| Exercise requirements |
Put the items from the start of the items up to and including the line with "pos(610,329)" into a two-column CSV with the columns request and answer, one row per item, each value in a quoted field with line breaks turned into spaces. Leave the pictures out of your answer.

· · · ·

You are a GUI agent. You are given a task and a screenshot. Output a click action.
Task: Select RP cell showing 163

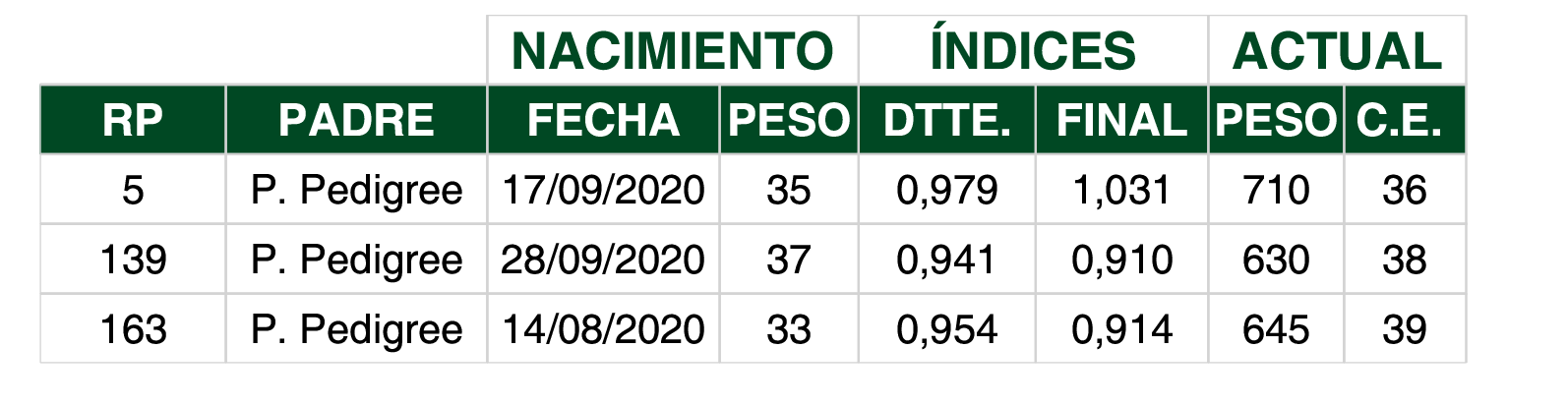pos(133,329)
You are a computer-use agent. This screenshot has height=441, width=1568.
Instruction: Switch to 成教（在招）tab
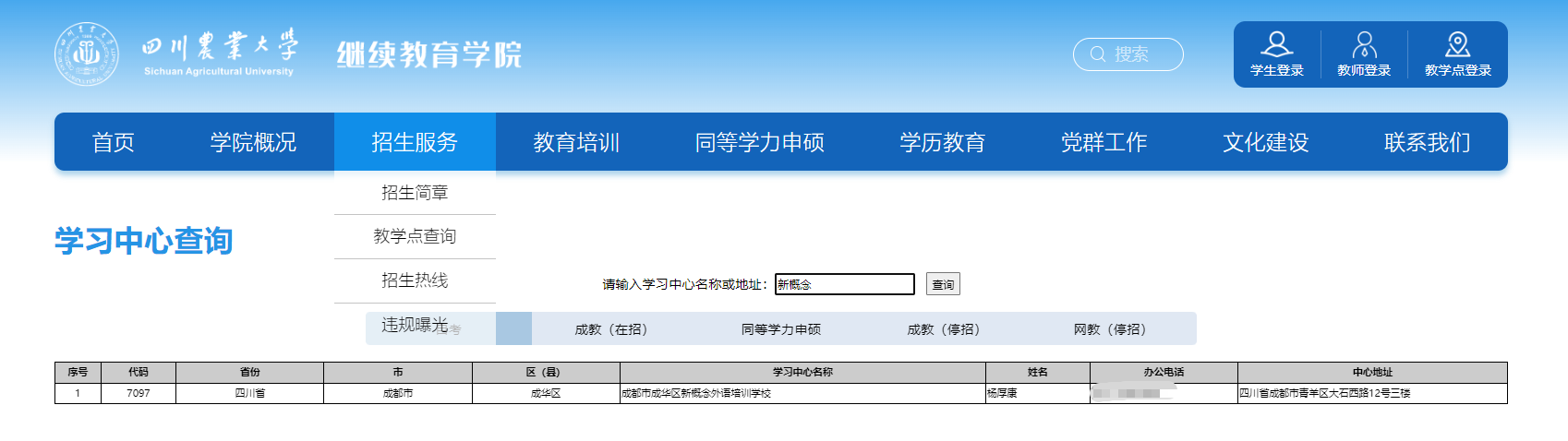pos(610,329)
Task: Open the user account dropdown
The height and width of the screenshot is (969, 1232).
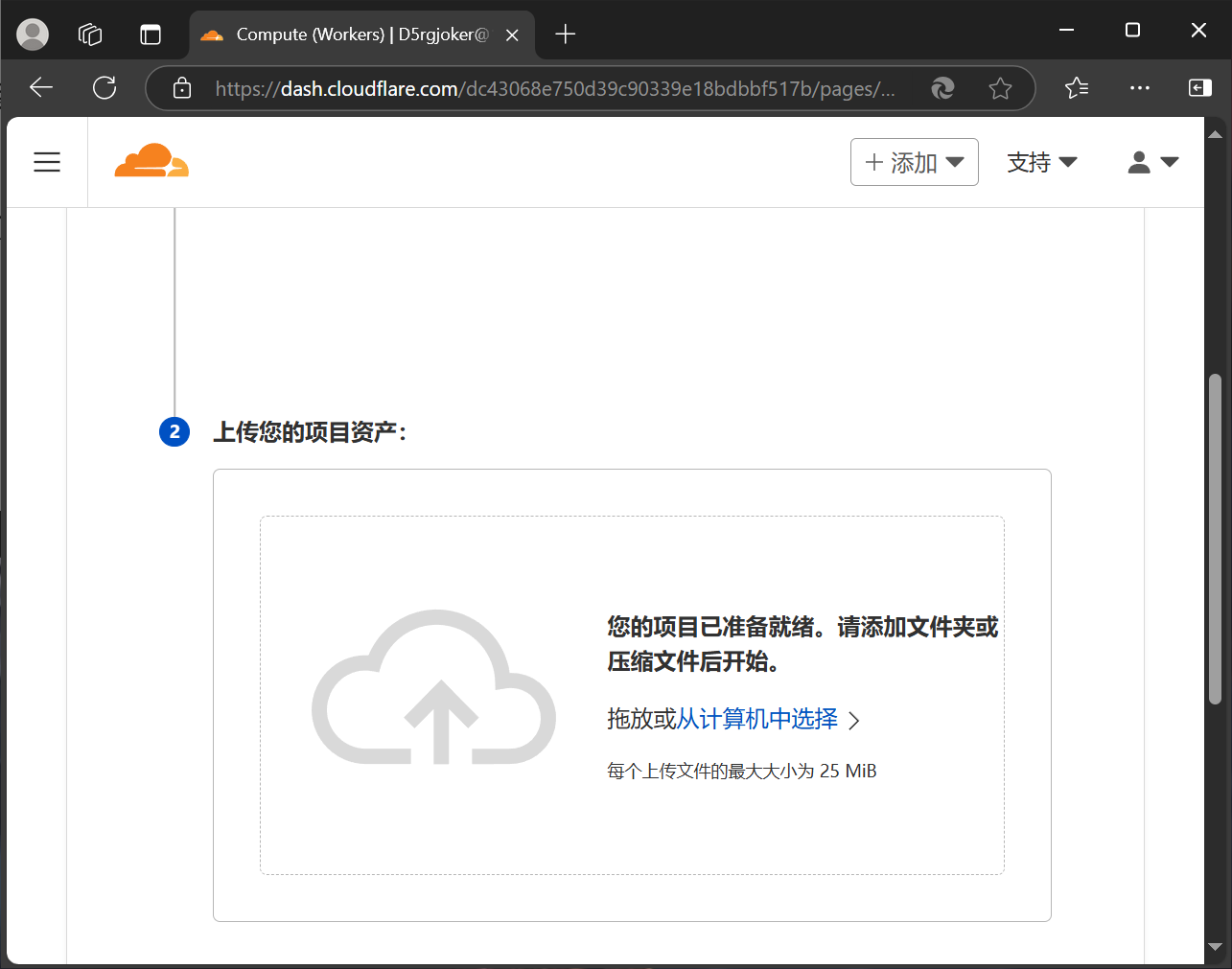Action: coord(1152,162)
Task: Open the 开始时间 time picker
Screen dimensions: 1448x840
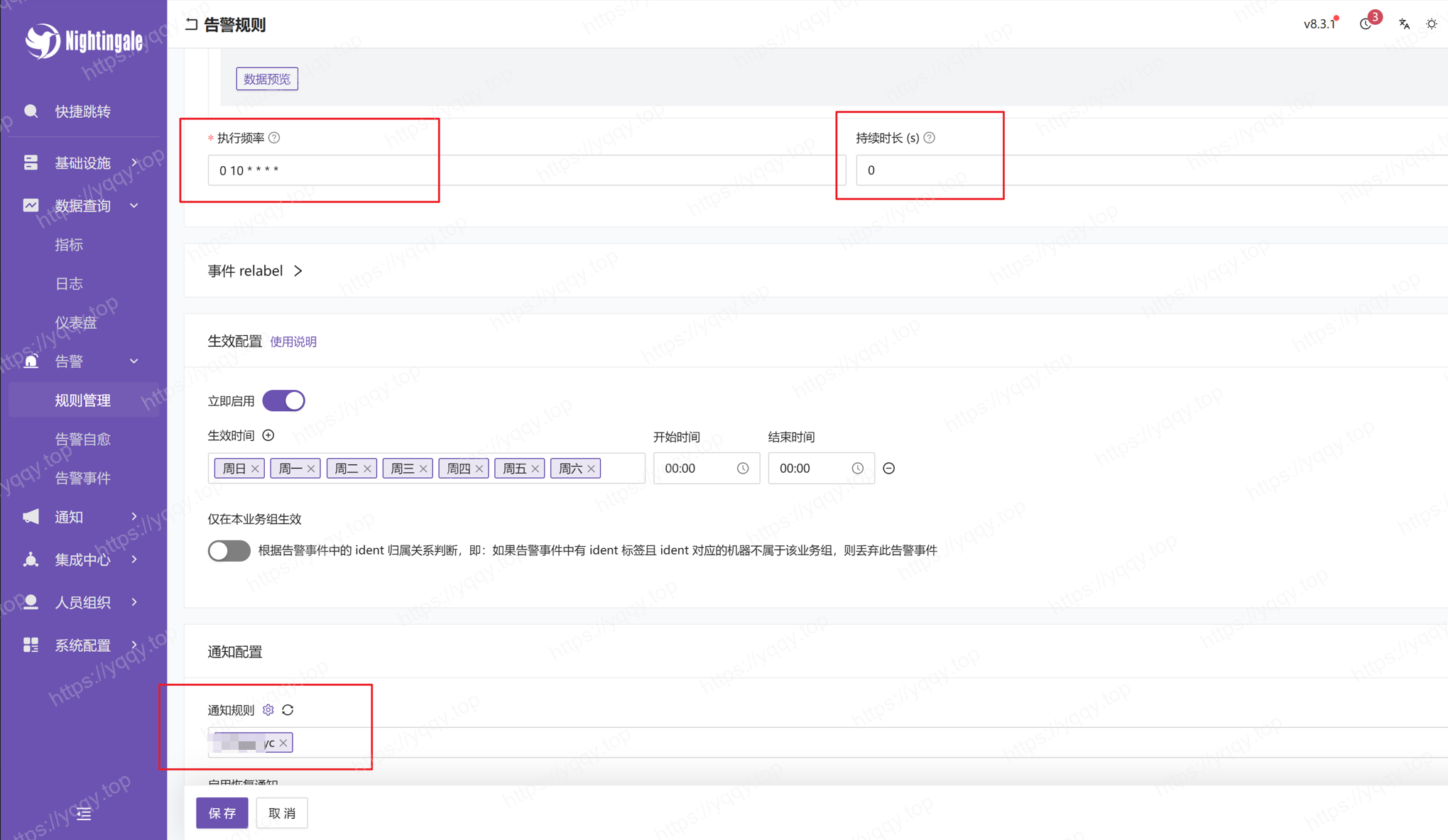Action: tap(705, 469)
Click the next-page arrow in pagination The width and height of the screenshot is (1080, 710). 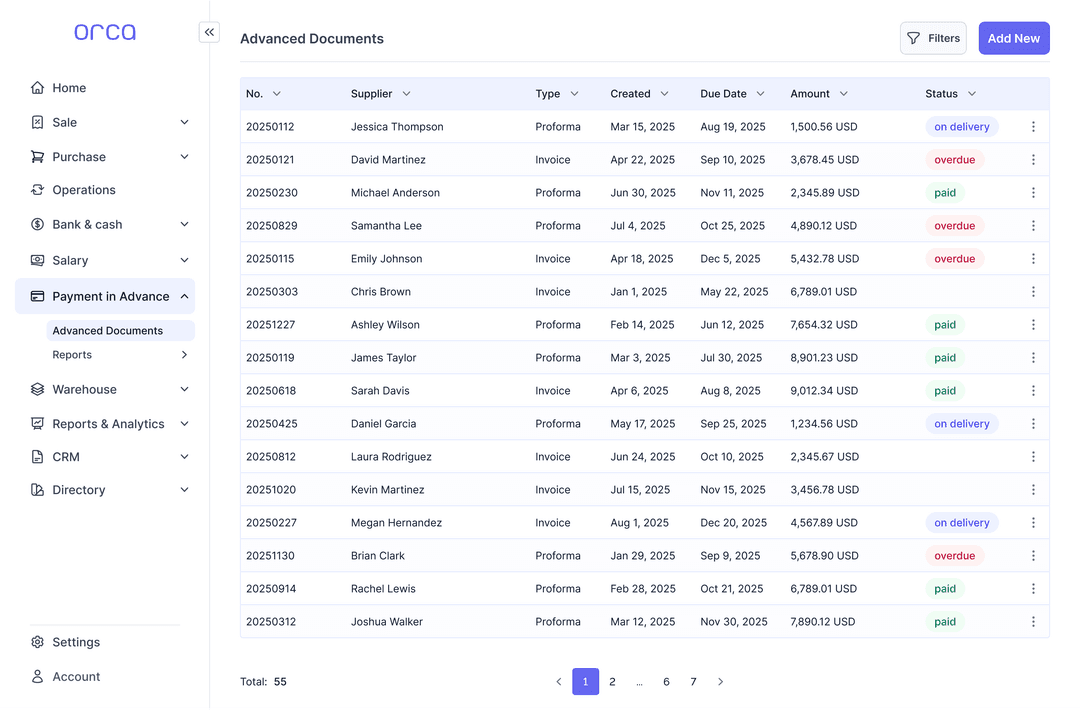[x=720, y=681]

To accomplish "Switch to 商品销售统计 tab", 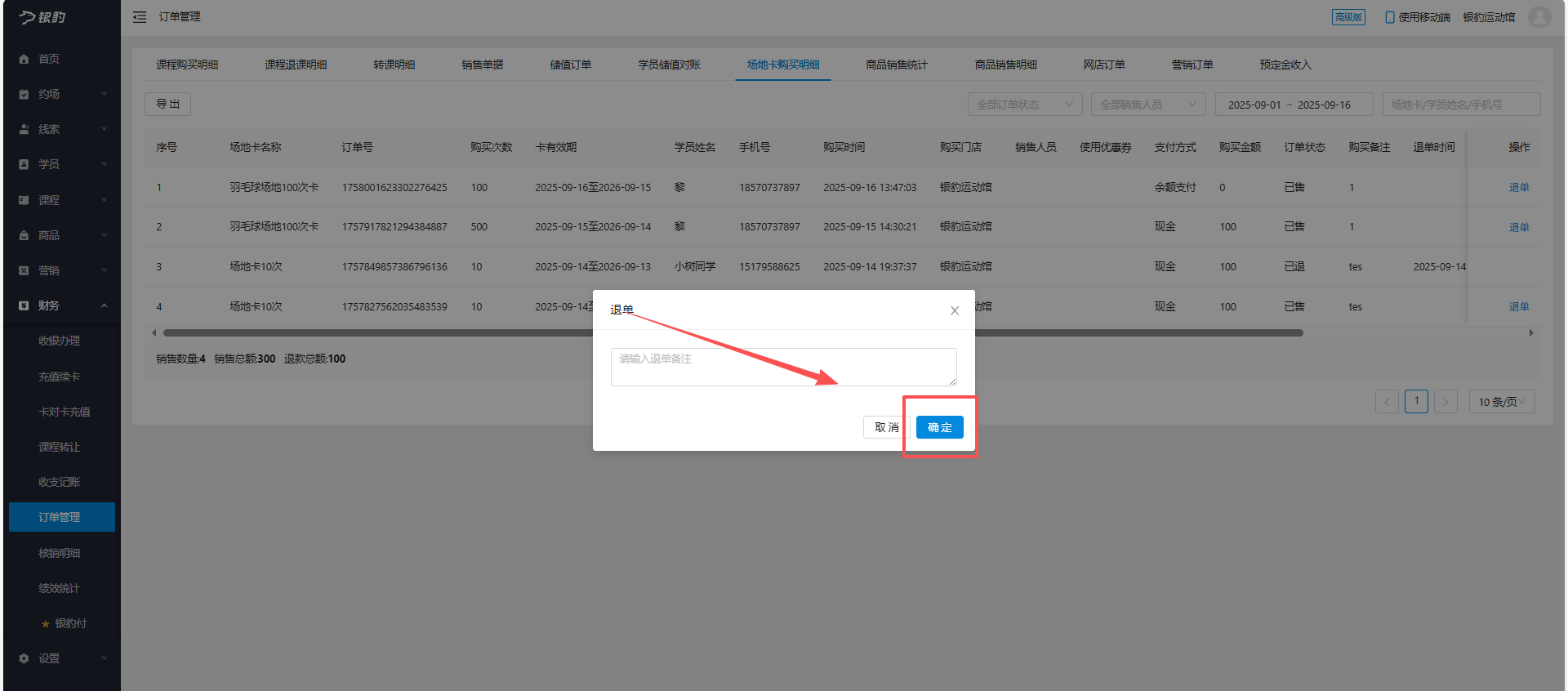I will point(896,65).
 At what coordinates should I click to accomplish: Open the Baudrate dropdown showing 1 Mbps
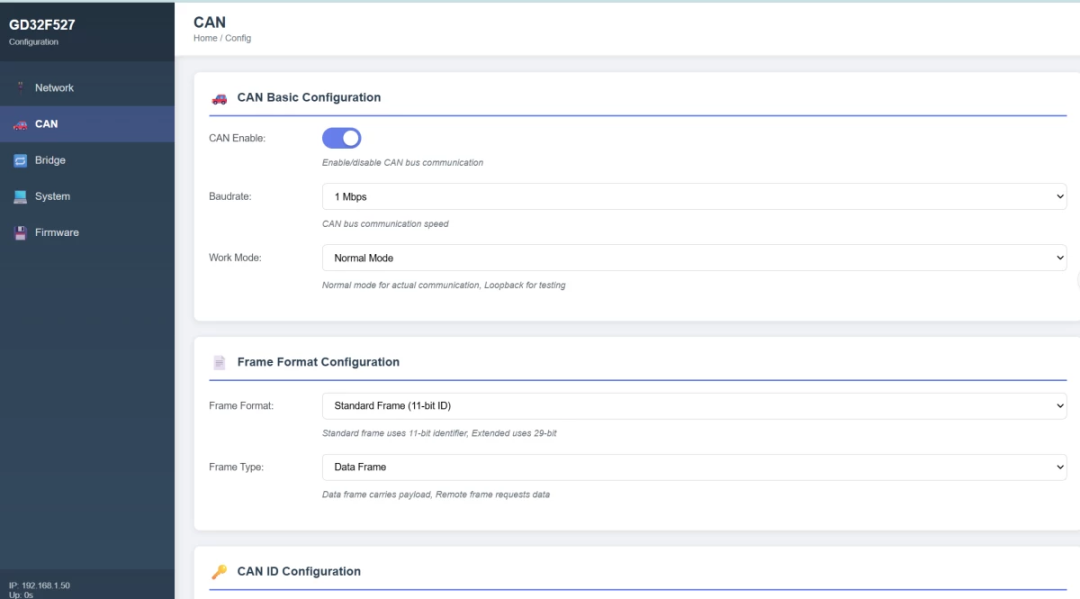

· · · ·

| Response |
request,answer
"You are a GUI agent. You are given a task and a screenshot. Output a click action. Task: Select RP cell showing 163","pos(133,329)"
"You are a computer-use agent. This screenshot has height=441, width=1568. Instruction: Switch to 成教（在招）tab","pos(610,329)"